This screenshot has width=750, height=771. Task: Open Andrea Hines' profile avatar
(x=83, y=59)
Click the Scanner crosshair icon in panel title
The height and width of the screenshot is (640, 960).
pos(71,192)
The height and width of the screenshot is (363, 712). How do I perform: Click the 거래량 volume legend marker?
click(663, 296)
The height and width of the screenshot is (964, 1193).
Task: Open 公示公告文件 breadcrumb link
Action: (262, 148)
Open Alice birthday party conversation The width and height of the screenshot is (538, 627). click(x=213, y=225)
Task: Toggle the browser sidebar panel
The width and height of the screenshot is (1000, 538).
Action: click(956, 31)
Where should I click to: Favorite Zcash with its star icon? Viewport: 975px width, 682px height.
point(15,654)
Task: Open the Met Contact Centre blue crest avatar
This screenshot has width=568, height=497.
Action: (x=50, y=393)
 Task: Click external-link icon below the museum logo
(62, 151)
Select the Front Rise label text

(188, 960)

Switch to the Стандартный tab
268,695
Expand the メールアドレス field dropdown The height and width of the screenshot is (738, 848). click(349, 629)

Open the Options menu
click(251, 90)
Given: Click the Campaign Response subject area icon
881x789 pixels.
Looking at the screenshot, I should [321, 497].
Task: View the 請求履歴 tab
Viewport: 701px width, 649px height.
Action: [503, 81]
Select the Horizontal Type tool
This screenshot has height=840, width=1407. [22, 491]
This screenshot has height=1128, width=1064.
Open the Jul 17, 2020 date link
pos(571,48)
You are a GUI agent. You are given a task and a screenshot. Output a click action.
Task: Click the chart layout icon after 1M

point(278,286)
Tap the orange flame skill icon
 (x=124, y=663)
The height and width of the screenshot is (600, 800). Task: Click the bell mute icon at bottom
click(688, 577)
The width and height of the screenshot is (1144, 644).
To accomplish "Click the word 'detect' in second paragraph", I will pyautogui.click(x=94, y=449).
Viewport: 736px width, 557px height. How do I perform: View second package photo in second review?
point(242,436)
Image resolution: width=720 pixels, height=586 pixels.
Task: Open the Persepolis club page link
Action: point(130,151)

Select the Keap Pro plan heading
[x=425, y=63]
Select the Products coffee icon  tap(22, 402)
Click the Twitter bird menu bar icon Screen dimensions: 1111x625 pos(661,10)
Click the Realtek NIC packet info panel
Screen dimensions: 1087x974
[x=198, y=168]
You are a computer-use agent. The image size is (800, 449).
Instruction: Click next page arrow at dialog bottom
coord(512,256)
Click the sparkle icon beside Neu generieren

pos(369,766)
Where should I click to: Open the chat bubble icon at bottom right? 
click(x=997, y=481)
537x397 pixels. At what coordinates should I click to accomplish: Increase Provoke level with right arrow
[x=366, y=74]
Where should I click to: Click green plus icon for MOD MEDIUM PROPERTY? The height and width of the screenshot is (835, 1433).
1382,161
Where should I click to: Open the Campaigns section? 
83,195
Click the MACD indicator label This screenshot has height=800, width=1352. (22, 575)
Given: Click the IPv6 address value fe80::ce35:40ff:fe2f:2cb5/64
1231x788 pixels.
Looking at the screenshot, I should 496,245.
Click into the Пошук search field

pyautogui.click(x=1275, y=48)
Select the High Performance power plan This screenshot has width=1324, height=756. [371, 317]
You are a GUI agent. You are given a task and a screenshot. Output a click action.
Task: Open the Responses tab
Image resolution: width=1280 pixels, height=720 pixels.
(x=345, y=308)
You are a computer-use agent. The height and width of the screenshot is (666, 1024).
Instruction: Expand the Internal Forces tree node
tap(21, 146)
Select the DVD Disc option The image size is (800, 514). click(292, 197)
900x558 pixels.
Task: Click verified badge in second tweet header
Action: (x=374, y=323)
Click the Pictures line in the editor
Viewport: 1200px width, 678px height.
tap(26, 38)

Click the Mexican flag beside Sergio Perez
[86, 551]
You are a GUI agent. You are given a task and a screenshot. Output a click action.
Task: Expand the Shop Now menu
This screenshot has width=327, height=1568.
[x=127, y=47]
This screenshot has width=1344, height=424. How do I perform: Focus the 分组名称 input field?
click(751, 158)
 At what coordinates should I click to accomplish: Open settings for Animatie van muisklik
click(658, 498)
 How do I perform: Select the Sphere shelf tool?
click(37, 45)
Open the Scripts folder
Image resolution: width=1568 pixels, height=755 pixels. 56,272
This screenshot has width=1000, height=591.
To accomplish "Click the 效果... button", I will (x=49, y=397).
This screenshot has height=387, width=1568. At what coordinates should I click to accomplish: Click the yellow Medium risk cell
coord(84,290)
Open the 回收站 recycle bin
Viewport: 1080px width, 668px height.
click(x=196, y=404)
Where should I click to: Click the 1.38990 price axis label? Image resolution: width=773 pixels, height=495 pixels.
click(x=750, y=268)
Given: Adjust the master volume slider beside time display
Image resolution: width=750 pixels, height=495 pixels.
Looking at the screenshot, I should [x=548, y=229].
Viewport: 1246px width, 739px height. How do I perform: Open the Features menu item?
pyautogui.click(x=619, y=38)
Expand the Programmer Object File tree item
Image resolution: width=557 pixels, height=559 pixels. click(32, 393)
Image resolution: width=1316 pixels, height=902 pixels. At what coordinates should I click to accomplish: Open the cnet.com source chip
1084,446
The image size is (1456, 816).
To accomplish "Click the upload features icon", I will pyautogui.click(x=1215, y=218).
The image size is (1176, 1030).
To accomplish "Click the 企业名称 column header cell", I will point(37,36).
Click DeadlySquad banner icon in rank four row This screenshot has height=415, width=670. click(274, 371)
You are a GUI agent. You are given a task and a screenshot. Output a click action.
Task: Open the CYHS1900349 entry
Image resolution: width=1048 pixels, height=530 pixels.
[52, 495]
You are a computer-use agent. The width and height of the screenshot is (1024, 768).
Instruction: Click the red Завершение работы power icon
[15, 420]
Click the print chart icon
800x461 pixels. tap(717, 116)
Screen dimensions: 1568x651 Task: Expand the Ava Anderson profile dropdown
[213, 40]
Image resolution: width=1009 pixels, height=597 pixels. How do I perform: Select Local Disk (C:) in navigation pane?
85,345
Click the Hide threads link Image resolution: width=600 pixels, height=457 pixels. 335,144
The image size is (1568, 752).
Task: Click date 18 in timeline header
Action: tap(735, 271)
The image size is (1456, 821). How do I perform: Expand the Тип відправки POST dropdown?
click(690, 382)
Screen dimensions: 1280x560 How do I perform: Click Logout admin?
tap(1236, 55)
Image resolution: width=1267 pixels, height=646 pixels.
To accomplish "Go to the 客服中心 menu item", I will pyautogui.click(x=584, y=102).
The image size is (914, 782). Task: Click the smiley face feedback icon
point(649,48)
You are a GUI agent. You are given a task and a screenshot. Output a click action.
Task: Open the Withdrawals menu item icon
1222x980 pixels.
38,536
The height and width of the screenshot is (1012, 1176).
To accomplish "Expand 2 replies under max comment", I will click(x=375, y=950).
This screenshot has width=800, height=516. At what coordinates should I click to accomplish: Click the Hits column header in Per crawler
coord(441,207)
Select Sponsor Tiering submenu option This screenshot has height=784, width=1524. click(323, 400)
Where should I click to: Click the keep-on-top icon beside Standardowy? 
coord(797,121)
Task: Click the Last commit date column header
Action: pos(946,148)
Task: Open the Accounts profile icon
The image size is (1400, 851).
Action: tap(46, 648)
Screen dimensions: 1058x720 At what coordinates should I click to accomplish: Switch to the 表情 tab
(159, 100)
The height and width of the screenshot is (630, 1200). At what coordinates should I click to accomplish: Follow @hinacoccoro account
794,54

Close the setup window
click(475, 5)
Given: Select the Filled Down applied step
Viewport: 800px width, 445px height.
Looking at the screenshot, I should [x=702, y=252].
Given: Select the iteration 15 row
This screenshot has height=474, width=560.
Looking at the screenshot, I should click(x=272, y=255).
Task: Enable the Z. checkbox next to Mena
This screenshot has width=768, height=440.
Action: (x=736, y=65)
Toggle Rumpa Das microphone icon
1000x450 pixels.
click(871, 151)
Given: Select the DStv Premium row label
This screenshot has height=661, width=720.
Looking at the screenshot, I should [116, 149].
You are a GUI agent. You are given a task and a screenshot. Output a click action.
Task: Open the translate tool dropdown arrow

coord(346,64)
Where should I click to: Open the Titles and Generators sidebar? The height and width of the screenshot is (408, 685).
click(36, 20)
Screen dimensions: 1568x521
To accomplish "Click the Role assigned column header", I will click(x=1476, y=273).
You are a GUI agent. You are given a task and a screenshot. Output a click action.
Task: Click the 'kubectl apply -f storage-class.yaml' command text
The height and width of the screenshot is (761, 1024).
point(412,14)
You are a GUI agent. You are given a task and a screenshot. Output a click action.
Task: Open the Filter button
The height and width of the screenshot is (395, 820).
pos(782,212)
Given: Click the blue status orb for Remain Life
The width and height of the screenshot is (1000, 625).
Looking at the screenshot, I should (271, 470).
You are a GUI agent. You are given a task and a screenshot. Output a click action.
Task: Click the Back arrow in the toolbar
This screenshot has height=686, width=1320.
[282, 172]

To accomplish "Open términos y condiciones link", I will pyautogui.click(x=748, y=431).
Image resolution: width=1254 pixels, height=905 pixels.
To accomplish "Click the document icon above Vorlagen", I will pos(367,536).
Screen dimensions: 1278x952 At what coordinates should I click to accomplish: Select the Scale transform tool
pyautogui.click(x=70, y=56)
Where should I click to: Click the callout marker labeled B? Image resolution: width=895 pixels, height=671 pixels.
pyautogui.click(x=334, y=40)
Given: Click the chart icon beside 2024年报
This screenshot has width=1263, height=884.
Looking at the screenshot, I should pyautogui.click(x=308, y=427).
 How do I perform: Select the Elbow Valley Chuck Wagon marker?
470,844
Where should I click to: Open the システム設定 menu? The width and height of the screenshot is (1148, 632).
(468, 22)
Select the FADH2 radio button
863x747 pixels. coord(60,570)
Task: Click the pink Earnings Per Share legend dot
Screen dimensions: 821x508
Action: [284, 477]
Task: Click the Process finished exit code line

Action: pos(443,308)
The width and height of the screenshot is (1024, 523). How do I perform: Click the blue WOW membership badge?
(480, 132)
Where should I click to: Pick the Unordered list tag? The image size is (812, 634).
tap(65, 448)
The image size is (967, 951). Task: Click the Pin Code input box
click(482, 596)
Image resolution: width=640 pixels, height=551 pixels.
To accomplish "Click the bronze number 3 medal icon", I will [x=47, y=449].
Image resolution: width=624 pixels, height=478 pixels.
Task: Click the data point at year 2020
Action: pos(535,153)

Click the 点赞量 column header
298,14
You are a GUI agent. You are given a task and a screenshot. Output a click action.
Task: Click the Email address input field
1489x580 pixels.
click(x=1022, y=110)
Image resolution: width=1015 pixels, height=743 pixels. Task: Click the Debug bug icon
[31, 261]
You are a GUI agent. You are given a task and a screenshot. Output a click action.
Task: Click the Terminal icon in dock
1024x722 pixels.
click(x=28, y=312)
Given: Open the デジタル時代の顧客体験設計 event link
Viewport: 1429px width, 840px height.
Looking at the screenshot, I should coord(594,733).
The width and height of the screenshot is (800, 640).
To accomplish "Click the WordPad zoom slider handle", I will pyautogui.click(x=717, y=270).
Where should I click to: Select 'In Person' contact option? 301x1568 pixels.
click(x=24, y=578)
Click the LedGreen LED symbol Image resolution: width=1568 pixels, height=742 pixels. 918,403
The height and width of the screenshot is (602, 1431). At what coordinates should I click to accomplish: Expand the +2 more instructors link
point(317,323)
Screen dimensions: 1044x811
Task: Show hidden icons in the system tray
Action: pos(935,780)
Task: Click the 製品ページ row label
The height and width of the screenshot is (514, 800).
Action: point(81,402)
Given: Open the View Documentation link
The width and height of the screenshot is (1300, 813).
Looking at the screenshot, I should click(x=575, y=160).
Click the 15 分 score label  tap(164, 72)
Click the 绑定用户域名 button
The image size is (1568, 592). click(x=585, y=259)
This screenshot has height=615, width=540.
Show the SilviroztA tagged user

--------------------------------

Scan the listing above, and wherever a line holds the string "panel", copy that line.

Click the Scanner crosshair icon in panel title
Task: Toggle the browser sidebar panel
Click the Realtek NIC packet info panel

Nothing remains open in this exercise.